A Blog by Jonathan Low

 

Sep 30, 2017

Facial Recognition Is Only the Beginning: The Future of Biometrics

Your individuality may make your information more secure - but may make your location and behavior more identifiable. JL


Rachel Metz reports in MIT Technology Review:

Smartphones will eventually include sensors for face, iris, and fingerprint recognition—a rarity now. The cost isn’t that high for the hardware and perhaps you’d use them in different combinations for different transactions—the user might decide which they want to use, or for a big purchase on the phone a merchant might want you to use all three.
With the introduction of the iPhone X, Apple shined a new spotlight on a decades-old technology that has never worked well on the phone: facial recognition for things like unlocking and paying with the device.
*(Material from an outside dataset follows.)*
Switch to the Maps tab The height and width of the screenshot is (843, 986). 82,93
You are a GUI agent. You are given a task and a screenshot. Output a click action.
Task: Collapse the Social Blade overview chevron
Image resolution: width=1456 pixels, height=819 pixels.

It’s a big bet, but one that may very well pay off—and pave the way for easier-to-use, more secure biometric technology of all kinds in phones of the future.
Apple has a penchant for adding future-facing features to the iPhone a little later than other phone makers, but it markets them so slickly that they seem like shiny must-haves if you don’t already have them. Facial-recognition technology has been around for years, and is available in some phones, like Samsung’s Galaxy S8. What’s out there typically hasn’t worked well, though—for one thing, it’s been shown to be easily spoofed with something as simple as a photo of the phone owner’s face.
Apple says its version of the technology, called Face ID and available when the phone ships in November, uses a suite of sensors to map your face in 3-D. An infrared light illuminates your face, and a projector projects an array of infrared dots at it. An IR camera snaps an image of these dots, which the phone uses to authenticate you against an already-stored image of your face. The company claims its Face ID feature is so secure that there’s a one in a million chance that someone could spoof you—not only does it require a measure of the user’s attention to unlock the phone, but Apple also says it trained the feature on realistic-looking 3-D masks so it would not be tricked by them.
The technology behind Face ID is not novel. Anil Jain, a Michigan State University professor who studies biometric recognition and computer vision, notes that it uses an existing tactic called structured light to capture your visage in three dimensions—something he employed for object recognition back in the 1980s.
That doesn’t mean it’s not a big deal if the company can get it to work well, though. There are different ways to perform facial recognition, but generally the accuracy of it depends on factors such as the quality of the image of your face at authentication time, light conditions, time between the enrollment image and verification, and visibility of occluding objects like a scarf or sunglasses. Beyond the work the company has done to keep the wrong people out of the phone, Apple claims that Face ID will let the right person in even in the dark, while wearing glasses or a hat, and after growing a beard.
“Having everything working on a mobile phone is quite amazing,” Jain says.
It could also lead more companies to add similar three-dimensional facial-recognition technology into their phones, either by trying to cram all the hardware for it into their own phones, or by using software-based facial recognition from a company like FaceTec (which is something that individual app developers could add to their apps, too).
“Everyone’s still in the mode of copying what Apple did largely, and the 3-D does have the effect of wiping out simple spoofs—you can’t hold up a picture anymore and expect it to do anything,” says Kevin Bowyer, a University of Notre Dame professor who studies biometrics and object recognition.
And Face ID—which Apple touts as being less vulnerable to bad actors than its Touch ID fingerprint sensing—could be more secure than using a fingerprint sensor on a phone simply because such sensors tend to be so small that they require you to input several partial prints from the same finger. A study from Michigan State and New York University earlier this year used computer simulations to show that such prints could be compromised by dummy prints.
Rather than wiping out fingerprint sensors, though, the inclusion of facial recognition on the iPhone may lead to future phones with a greater breadth of biometric sensors. Iris scanning, for instance, commonly uses near-infrared illumination, which the iPhone X has (such a feature is already included in the aforementioned Samsung handset).
Jain says it’s conceivable that smartphones will eventually include sensors for face, iris, and fingerprint recognition—a rarity now. The cost isn’t that high for the hardware, he reasons, and perhaps you’d use them in different combinations for different transactions—the user might decide which they want to use, or for a big purchase on the phone a merchant might want you to use all three.
“There is no reason why all three can’t be in the mobile phone within the next few years,” he says.